'There's a world of tech opportunities for the charity sector'

05 Oct 2015 Voices

Technology

After 16 years, our longest-standing columnist is calling it a day. John Tate reflects on the pros and cons of the advances in technology we have seen over that period.

Once upon a time, long, long ago (actually in 1999) I started to write this column. Now, 16 years and 161 columns later, I have decided to hang up my keyboard and hand over to a fresh face.

During this period I have run and sold two IT businesses and advised a huge number of others; I have been a trustee of several charities, and acted as an adviser to the Charity Finance Group. It is an opportune moment to reflect on the main technology developments we have witnessed in the charity world over this time.

Cast your mind back to 1999. That was the year the euro came into existence; Google had only just been launched and had 11 employees; and less than a fifth of UK households had access to the internet.

Clearly IT has delivered some huge benefits to the charity sector over this period. Web-based and mobile technology, for example, has created opportunities to streamline business processes, deliver high-quality, up-to-date information and provide a platform for whole new ways of engaging with donors, volunteers and beneficiaries.

Look no further than the web for the sales pitches of countless millions of suppliers to see what is possible, and in many cases what has already been achieved. And we have only just started – we have so much more to gain from technology in the coming decades.

Technology pitfalls

But there are also pitfalls for the unwary that charities have to be extremely careful about.

The first is that successfully implementing new technology is fraught with challenges.

Far too many IT projects fail to deliver what is expected of them. People are not very good at making change happen, and suppliers have an ingrained habit of overpromising what they can deliver.

Technology has been around long enough now that we should all realise this. So it is up to a charity to make sure the right level of resource and planning is applied to any new IT activity it is embarking on. If this is done well, a world of opportunities emerge.

My second concern is that the use of technology has a wide range of adverse social implications which we still only have a limited understanding about.

For instance, computers are replacing much of the face-to-face engagement with others that many children would have previously had as they were growing up.
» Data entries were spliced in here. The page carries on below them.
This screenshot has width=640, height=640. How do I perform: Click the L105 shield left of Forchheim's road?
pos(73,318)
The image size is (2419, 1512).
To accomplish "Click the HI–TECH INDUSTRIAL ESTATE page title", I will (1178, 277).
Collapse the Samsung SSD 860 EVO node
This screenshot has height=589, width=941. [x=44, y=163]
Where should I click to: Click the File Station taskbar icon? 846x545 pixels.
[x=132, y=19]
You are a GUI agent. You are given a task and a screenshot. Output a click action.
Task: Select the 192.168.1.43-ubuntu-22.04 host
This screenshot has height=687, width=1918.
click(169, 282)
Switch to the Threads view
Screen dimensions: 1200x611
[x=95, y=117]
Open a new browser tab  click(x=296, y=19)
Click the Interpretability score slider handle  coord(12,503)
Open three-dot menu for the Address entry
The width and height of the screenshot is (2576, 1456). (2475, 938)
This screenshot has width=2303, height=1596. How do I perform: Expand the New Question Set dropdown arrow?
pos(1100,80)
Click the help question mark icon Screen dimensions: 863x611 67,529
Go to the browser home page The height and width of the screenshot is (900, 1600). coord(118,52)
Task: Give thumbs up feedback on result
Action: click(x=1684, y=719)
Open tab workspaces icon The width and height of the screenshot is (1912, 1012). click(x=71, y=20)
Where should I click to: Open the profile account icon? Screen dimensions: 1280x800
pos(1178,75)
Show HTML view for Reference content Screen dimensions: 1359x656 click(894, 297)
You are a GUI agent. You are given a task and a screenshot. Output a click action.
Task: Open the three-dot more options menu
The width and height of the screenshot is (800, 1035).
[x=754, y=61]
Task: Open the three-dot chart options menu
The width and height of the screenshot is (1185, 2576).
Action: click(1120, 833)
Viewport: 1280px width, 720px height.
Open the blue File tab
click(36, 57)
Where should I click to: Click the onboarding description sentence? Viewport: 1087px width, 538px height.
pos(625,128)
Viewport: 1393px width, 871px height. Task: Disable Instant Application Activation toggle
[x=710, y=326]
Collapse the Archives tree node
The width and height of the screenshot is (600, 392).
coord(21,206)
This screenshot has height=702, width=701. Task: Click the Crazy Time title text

For adults the same can also apply.

A 24/7 online culture can destroy a person’s work-life balance. Added to this, the ability to be anonymous on the web allows the evil in our world to do much harm.

A final area of learning is that, in this information age, we need to recognise and respond positively to the fact that technology is driving the transparency agenda – much more data is now being revealed, on an almost daily basis, about the good and bad of how charities operate, thanks to the internet.

The transparency agenda

Our response to this will determine the future of the charity sector.

Unfortunately, all too often in my view, finance directors, chief executives and trustees are too defensive about what is going on – for instance with senior staff pay – rather than embracing the growing demand for more transparency. Public trust in charities is falling and will continue to do so unless, and until, this changes.

So if we want to make a quantum improvement in how charities are run we need to encourage charity leaders to operate in a spirit of greater openness.

Technology can support this, but it cannot on its own make this happen.

In closing I’d like to thank the editors of Charity Finance over the past 16 years for their patience and support wading through the thousands of words I have written.

I’d also like to thank you, the reader, for your encouragement and positive feedback.

Finally I’m tweeting my very best regards to the late Dan Phelan, who founded Charity Finance 25 years ago, asked me to write this column and became a very close friend. I hope to see many of you at his memorial event on 14 October.

John Tate is a business consultant, and a visiting lecturer at Cass Business School.